→ **ACTIVITY**
Among the lines of the records, please find those that contain the word "about" and copy them.

* * * * *

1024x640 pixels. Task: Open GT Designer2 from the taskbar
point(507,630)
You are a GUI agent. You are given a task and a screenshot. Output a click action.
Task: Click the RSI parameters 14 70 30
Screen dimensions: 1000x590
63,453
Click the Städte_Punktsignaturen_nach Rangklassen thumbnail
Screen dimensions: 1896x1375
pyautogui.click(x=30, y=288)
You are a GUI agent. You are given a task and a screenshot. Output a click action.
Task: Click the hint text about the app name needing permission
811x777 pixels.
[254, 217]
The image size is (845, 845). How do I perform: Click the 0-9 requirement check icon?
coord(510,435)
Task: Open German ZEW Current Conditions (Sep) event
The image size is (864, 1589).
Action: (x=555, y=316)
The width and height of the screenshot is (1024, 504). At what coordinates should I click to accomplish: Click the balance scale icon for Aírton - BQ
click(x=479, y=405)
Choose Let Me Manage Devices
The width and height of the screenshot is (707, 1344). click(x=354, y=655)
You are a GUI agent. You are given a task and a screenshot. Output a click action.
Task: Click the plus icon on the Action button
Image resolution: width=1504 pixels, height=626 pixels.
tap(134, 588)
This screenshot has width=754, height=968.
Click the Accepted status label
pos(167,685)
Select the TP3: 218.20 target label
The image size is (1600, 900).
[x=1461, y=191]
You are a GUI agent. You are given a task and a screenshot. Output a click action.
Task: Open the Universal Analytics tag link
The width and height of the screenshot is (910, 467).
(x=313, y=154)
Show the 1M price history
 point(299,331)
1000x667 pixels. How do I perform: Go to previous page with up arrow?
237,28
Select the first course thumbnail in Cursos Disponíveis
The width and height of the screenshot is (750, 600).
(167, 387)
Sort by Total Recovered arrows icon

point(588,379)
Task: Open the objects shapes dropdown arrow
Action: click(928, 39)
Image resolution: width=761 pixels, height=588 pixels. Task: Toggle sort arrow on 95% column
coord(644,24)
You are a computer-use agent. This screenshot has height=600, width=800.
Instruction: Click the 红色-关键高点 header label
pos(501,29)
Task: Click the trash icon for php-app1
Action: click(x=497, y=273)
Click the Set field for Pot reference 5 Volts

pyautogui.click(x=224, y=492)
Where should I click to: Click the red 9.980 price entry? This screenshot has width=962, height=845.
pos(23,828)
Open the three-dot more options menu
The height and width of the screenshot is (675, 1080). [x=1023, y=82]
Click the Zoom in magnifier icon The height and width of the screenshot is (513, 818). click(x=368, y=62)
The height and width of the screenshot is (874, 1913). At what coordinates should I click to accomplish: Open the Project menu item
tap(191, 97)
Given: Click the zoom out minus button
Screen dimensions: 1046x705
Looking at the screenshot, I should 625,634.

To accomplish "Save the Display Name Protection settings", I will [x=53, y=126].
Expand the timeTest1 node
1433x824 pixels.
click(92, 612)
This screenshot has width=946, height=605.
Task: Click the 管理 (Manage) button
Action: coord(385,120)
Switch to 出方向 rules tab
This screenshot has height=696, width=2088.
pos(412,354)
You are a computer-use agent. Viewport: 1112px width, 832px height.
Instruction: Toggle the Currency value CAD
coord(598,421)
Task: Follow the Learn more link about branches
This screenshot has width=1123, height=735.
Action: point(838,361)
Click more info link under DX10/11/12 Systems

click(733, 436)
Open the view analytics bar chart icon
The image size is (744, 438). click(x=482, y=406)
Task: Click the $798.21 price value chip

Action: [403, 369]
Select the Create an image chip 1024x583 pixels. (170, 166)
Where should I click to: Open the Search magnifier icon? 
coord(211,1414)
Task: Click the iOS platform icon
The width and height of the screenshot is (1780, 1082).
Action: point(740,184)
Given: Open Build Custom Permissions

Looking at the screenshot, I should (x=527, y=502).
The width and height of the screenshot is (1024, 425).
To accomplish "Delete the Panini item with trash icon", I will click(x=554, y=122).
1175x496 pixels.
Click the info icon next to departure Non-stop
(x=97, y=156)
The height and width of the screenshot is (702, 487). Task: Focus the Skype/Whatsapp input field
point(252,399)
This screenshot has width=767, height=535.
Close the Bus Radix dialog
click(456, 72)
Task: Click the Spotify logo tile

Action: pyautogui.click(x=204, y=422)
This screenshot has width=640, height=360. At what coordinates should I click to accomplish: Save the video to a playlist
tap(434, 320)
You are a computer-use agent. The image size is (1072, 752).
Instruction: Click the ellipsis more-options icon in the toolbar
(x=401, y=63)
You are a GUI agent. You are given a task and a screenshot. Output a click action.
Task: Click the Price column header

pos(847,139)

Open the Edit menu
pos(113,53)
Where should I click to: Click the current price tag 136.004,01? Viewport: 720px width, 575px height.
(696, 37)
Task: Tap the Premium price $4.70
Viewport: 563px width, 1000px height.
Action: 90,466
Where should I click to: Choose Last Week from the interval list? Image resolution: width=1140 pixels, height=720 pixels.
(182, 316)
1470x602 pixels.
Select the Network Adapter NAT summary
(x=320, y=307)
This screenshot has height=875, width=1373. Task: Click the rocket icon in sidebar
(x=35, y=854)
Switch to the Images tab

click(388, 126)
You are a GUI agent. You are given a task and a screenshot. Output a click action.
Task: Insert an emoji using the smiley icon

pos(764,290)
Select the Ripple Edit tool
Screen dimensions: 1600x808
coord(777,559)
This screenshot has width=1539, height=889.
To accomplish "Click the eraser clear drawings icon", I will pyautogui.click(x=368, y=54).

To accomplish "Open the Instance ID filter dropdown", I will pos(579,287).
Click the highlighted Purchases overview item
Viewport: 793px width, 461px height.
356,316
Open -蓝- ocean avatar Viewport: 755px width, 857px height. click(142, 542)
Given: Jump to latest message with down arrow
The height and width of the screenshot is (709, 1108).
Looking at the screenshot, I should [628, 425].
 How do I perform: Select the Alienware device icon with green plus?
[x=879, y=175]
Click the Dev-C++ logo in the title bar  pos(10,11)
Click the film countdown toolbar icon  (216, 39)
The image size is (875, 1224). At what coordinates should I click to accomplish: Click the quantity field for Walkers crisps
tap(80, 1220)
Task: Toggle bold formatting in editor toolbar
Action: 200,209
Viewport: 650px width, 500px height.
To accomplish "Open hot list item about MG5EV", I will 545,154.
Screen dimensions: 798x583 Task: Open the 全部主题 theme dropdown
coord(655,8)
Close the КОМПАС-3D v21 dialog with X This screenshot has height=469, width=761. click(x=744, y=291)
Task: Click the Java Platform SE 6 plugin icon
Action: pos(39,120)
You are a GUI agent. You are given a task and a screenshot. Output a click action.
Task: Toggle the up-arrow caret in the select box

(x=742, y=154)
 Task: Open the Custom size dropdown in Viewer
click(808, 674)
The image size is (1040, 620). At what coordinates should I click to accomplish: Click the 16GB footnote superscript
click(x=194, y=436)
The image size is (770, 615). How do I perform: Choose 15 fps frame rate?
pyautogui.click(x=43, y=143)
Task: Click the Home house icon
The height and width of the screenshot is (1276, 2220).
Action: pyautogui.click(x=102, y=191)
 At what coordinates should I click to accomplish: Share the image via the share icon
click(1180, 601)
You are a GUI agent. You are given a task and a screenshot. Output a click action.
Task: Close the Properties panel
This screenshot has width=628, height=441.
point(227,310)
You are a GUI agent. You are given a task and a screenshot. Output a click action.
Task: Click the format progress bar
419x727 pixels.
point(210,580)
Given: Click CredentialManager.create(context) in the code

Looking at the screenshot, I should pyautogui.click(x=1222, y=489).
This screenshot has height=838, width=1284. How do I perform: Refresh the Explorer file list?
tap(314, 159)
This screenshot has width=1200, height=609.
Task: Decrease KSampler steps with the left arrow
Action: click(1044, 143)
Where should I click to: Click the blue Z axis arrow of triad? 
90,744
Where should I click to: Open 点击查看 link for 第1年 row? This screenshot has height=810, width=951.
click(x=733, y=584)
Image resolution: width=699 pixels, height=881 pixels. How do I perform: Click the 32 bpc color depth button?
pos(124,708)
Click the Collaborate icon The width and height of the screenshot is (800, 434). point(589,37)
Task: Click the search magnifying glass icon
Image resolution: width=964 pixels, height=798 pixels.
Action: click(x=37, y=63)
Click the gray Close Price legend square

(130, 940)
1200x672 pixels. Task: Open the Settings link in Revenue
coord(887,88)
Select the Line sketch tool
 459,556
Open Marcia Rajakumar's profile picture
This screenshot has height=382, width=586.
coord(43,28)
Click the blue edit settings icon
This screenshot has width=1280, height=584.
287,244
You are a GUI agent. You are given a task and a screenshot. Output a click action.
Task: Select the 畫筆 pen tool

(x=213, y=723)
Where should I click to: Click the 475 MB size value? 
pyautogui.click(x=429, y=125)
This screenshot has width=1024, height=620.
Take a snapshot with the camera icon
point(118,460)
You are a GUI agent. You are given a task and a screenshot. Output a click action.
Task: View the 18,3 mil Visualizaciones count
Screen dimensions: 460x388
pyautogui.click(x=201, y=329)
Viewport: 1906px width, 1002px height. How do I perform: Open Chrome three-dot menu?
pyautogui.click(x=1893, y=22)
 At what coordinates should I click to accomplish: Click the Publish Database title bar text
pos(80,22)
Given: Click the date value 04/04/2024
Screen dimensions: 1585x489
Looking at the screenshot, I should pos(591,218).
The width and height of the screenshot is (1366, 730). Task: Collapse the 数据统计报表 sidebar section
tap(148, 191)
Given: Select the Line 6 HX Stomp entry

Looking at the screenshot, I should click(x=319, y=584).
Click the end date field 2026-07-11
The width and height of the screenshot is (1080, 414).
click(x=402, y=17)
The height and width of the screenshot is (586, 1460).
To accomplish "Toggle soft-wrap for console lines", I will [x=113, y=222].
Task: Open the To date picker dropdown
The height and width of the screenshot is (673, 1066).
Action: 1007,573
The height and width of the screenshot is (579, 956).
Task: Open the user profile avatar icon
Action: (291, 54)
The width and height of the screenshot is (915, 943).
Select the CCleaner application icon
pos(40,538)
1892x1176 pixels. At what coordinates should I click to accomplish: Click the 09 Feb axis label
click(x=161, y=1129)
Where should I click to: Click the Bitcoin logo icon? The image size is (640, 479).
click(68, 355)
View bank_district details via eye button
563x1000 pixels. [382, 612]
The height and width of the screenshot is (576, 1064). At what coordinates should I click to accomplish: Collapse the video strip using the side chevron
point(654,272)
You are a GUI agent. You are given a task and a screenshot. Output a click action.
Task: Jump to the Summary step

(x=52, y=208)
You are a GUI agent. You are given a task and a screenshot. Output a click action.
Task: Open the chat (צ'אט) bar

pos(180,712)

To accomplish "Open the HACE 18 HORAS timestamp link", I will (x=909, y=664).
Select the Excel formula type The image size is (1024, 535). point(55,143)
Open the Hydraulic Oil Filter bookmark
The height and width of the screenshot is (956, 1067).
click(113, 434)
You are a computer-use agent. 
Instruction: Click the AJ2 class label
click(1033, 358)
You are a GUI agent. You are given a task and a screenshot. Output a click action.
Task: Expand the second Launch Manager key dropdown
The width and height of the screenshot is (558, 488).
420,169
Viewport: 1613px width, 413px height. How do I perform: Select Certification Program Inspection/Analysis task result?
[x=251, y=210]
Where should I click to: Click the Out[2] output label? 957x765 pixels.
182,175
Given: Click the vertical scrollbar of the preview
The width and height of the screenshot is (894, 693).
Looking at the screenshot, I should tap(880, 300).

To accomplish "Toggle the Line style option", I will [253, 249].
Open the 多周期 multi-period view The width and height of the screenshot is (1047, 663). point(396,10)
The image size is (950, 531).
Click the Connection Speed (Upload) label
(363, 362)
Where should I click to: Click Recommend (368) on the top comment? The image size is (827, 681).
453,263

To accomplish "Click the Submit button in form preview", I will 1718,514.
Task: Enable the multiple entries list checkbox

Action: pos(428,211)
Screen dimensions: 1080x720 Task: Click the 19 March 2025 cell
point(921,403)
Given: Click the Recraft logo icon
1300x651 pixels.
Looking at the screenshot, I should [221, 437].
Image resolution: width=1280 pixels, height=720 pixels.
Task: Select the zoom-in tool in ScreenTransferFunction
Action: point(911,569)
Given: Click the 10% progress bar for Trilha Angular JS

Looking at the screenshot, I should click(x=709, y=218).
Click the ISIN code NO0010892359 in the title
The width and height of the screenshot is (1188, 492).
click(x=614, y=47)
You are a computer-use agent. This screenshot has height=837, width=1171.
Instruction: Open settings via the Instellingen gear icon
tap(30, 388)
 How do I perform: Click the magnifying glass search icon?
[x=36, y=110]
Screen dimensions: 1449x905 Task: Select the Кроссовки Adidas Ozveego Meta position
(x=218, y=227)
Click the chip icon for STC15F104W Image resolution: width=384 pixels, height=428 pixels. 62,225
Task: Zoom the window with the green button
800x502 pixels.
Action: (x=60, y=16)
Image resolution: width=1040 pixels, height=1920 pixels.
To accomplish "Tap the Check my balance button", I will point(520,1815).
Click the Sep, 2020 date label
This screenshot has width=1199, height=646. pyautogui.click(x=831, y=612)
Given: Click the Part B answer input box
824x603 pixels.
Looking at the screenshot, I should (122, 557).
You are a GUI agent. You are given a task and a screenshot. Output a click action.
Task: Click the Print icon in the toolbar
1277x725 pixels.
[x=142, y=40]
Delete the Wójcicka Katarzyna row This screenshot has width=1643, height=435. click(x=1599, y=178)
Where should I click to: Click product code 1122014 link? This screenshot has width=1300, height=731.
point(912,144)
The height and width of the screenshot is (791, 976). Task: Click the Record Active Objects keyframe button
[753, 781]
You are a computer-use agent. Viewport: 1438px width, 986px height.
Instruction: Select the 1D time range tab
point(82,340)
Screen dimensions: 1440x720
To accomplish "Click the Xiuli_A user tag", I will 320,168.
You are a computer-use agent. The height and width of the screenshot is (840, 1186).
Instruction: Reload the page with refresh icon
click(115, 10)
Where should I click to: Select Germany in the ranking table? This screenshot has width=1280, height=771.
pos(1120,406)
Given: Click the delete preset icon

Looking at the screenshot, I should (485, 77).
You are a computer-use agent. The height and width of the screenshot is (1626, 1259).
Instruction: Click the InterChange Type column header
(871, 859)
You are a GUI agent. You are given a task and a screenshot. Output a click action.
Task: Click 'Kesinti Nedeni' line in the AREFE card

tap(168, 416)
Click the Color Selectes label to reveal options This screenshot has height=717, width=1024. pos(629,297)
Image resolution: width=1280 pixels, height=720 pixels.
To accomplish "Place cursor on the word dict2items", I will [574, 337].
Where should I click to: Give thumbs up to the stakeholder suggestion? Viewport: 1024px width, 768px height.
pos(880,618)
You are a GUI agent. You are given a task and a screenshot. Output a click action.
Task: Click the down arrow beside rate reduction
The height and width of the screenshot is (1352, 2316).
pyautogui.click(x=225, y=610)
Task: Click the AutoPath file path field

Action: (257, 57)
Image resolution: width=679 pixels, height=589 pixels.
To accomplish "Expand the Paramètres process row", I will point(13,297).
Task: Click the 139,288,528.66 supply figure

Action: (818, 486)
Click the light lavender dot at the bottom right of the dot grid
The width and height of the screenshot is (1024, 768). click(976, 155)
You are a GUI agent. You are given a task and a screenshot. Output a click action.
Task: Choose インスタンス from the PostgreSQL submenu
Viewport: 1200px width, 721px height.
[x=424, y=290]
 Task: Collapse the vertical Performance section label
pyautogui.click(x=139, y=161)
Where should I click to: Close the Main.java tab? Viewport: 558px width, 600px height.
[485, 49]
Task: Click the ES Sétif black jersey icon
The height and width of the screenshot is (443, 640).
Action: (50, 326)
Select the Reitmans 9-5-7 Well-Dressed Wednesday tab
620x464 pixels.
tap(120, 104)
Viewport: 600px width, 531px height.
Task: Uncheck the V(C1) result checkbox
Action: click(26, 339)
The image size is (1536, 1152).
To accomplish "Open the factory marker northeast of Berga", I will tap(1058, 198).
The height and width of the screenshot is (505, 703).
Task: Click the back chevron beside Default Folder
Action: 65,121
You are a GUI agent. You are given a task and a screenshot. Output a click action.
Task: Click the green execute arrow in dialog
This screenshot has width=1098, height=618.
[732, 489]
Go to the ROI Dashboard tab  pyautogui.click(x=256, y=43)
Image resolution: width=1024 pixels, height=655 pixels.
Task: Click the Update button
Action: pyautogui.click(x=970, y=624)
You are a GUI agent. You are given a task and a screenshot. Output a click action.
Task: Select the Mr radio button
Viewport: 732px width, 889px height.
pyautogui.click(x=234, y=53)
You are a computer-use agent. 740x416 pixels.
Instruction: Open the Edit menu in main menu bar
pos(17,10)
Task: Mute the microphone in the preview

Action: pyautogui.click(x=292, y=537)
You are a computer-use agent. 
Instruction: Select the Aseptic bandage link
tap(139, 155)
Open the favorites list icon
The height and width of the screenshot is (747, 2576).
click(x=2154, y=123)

* * * * *

→ **RESULT FOR THIS EXERCISE**
Task: Click the hint text about the app name needing permission
Task: Follow the Learn more link about branches
To accomplish "Open hot list item about MG5EV", I will 545,154.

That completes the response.